What does Consumer Debt mean?
Consumer debt is defined as debts incurred for use by an individual for family, household, or personal reasons. Consumer debts are contrasted with business debts, but unfortunately, determining whether a debt is a consumer debt versus a business debt for Chapter 7 bankruptcy purposes may not always be clear-cut.
In 2005 the United States Legislature passed legislation which makes it more difficult for debtors with high income to file Chapter 7 bankruptcy and discharge their debts.
To determine whether a debtor is eligible for Chapter 7 bankruptcy most debtors must now pass a “means test.” An exception exist; however, if the filer’s debts are non-consumer or business debts. In this case, they do not have the pass the means test, but can automatically file Chapter 7 bankruptcy.
Identifying Consumer Debts
So how do you identify non-consumer debts? Identifying debts which are not consumer debts can be a bit difficult because non-consumer debts (business debts) are not clearly defined under bankruptcy law.
Although general rules can be used to determine consumer vs. non-consumer debts, it’s important to consult with a lawyer if you have any questions. General information about debts is listed below.
- Taxes are generally not voluntarily paid and are generally non-consumer debts.
- Credit card expenses for business purposes (i.e., equipment, inventory) are generally non-consumer debts.
- Mortgage debts for business property or investment property are non-consumer debts.
- Car loans for cars used exclusively for business are non-consumer debts.
- Medical bills incurred for non-elective medical procedures may be non-consumer debts.
- Legal fees incurred from business disputes are non-consumer debts.
- Student loan debts are classified differently by different courts.
One critical component of classifying debt correctly is supporting documentation. If you are claiming that your debts are non-consumer debts you need to have information about the purpose of the debt at the time it was incurred and how the funds were spent.
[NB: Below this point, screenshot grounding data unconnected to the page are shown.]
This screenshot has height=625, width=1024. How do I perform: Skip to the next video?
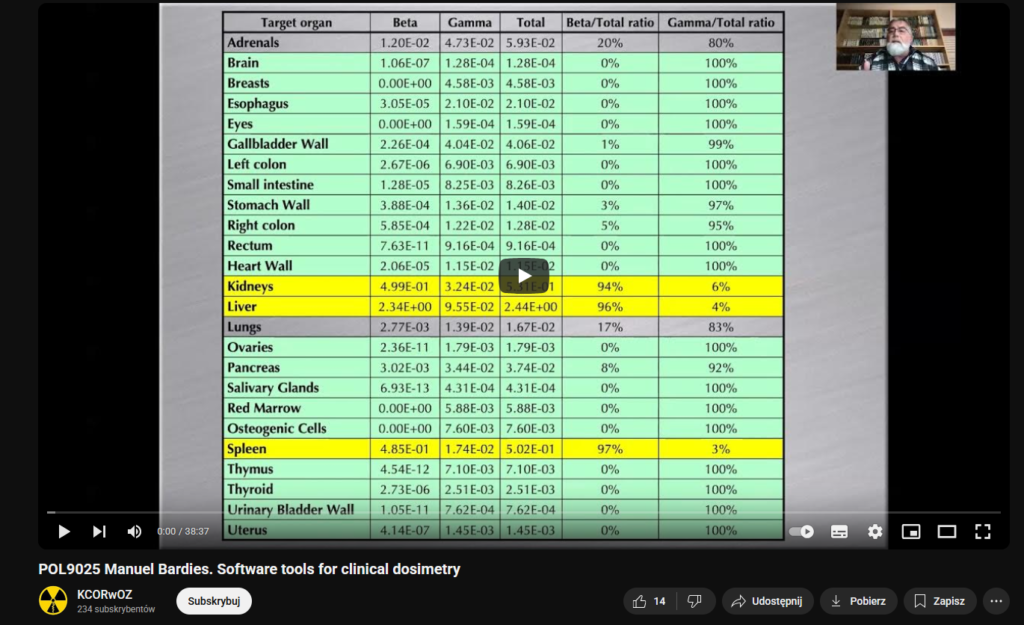(99, 532)
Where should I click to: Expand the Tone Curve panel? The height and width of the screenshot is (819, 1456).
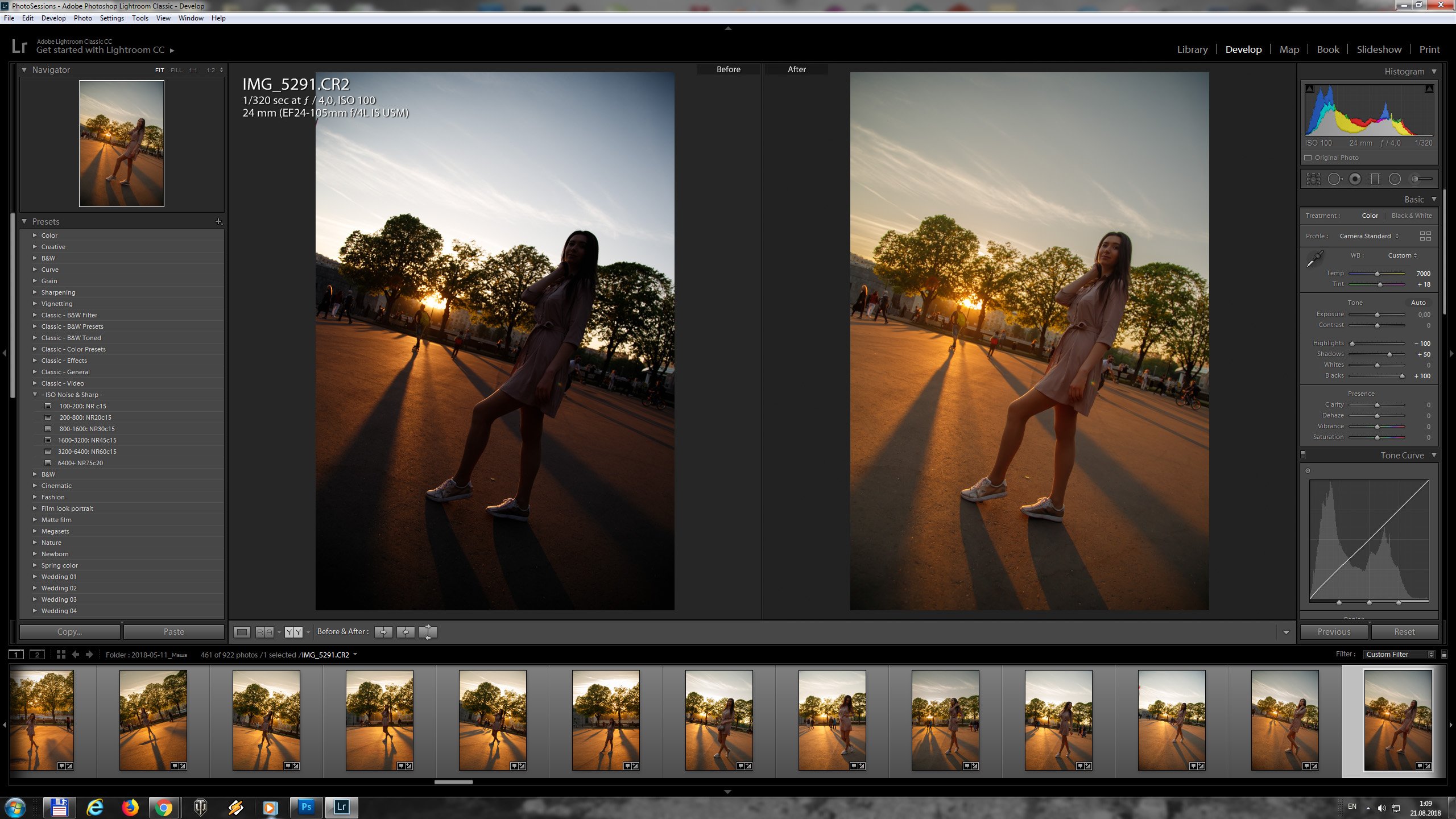[1433, 456]
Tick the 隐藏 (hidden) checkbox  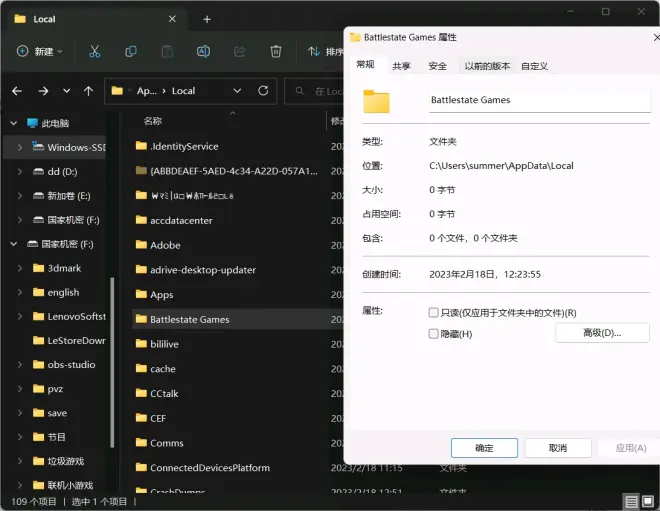(433, 333)
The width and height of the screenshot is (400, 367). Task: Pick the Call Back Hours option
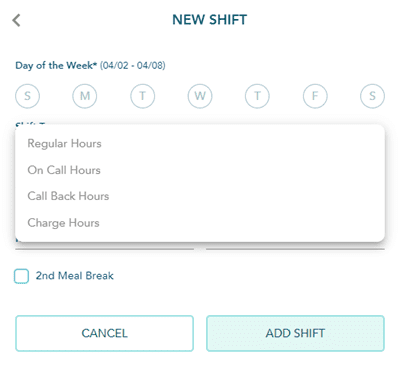tap(200, 196)
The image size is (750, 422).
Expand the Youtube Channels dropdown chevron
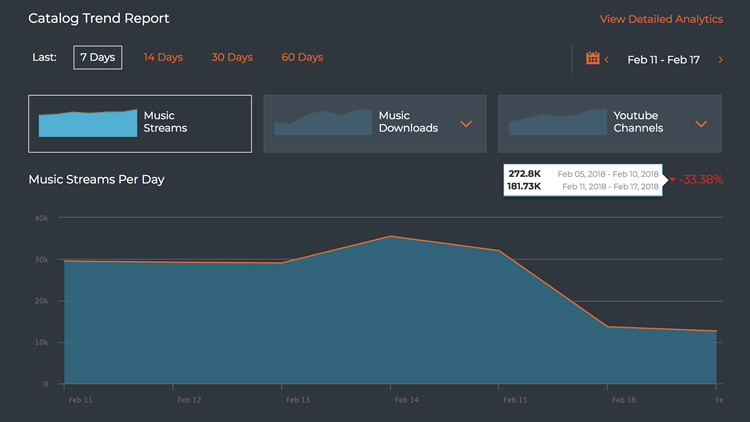pos(701,124)
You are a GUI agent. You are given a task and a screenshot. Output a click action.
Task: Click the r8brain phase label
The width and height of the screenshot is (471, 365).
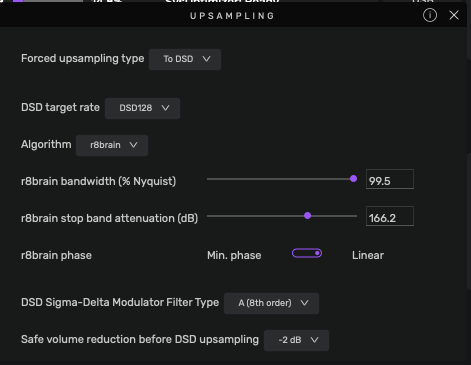tap(56, 255)
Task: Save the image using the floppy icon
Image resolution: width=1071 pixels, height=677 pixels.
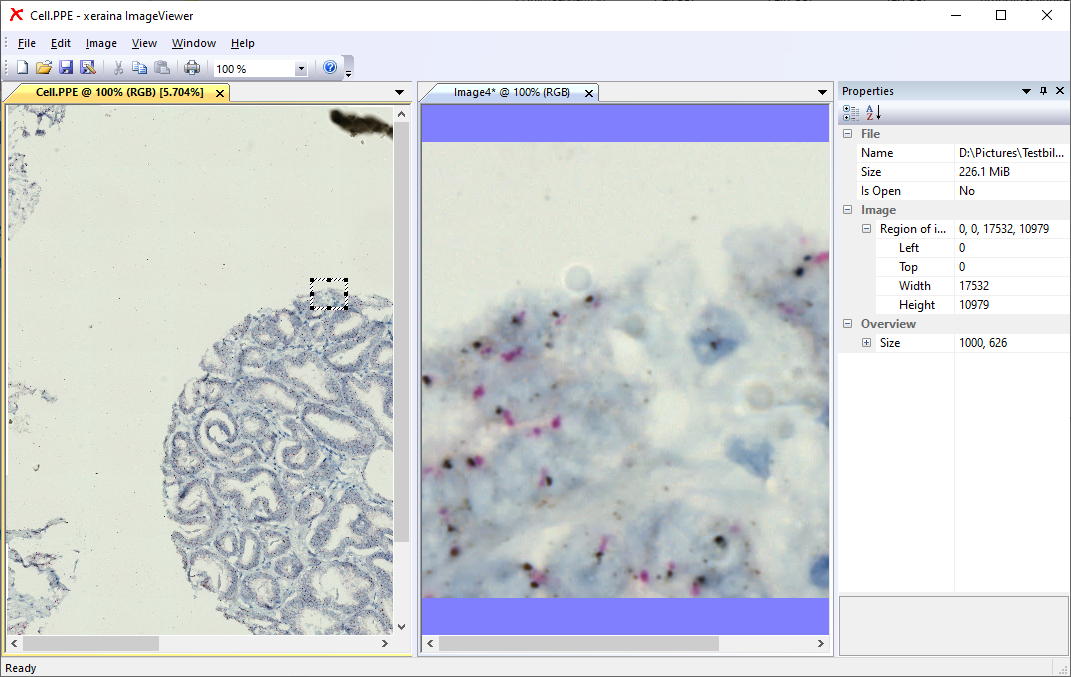Action: pyautogui.click(x=66, y=68)
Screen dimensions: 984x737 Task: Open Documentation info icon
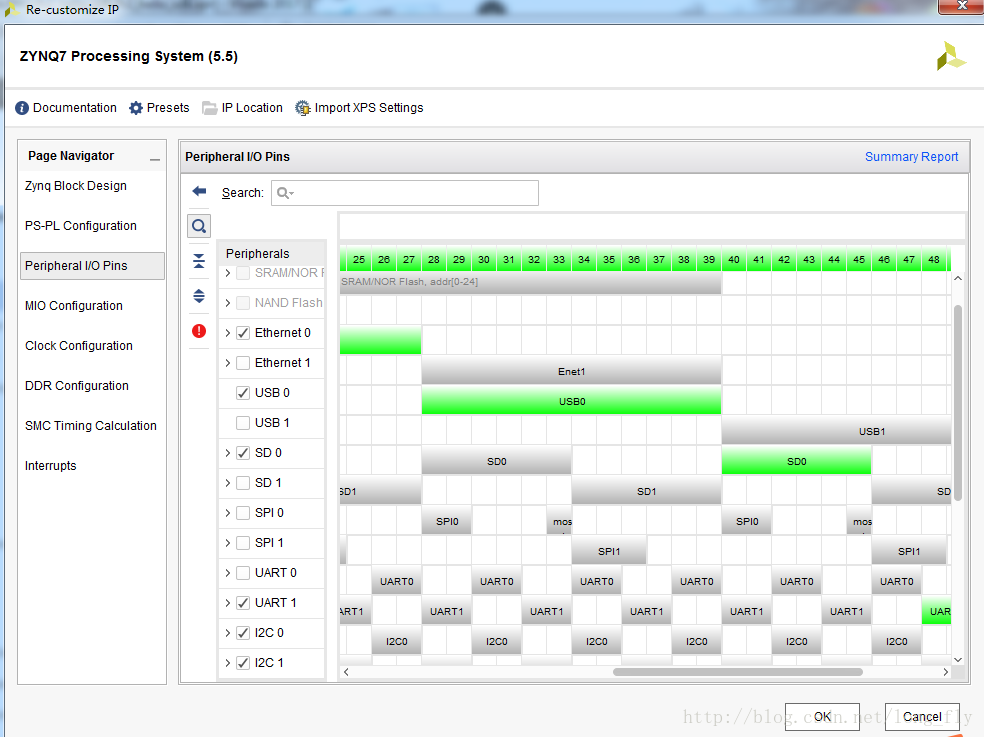(22, 108)
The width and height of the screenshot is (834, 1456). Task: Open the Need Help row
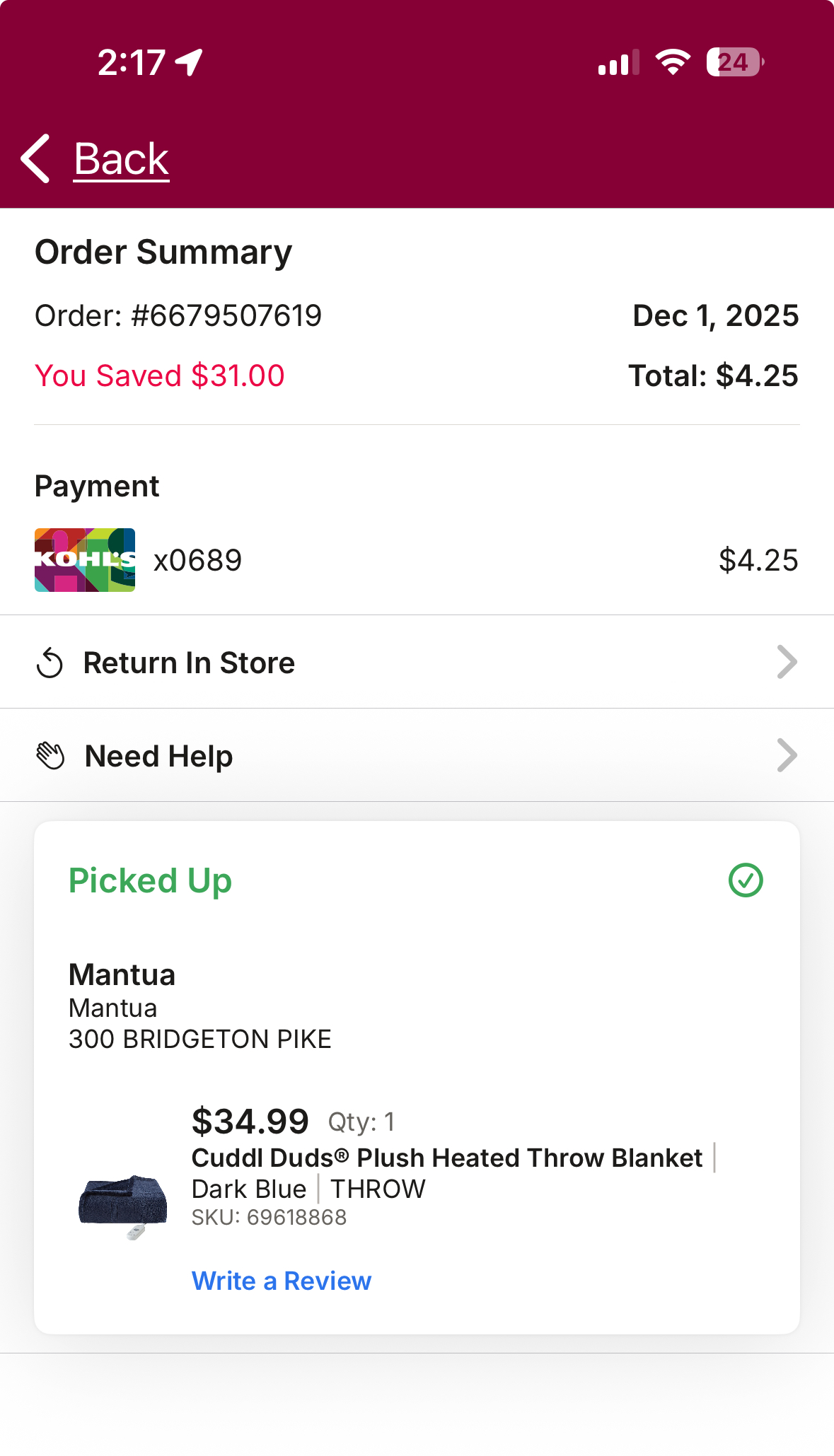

Discharging Consumer debts
Assuming a debtor passes the means test and is allowed to file Chapter 7 bankruptcy, many types of unsecured debts are discharged, including consumer debt. For example, if you have credit card bills or unsecured personal loans and the debt incurred for these obligations was used to make consumer purchases, you would be allowed to discharge these debts (exceptions may exist for luxury purchases for certain amounts made too close to the filing date).
Several types of consumer and non-consumer debts, however, are not discharged. For example, debts which are not dischargeable under Chapter 7 include spousal and child support, student loans (unless you can prove “extreme economic hardship”), recent tax obligations, secured debts, debts not listed in your bankruptcy petition, debts incurred after the bankruptcy filing, debts incurred by fraud, and damages assessed against the debtor in an injury lawsuit resulting from a DUI.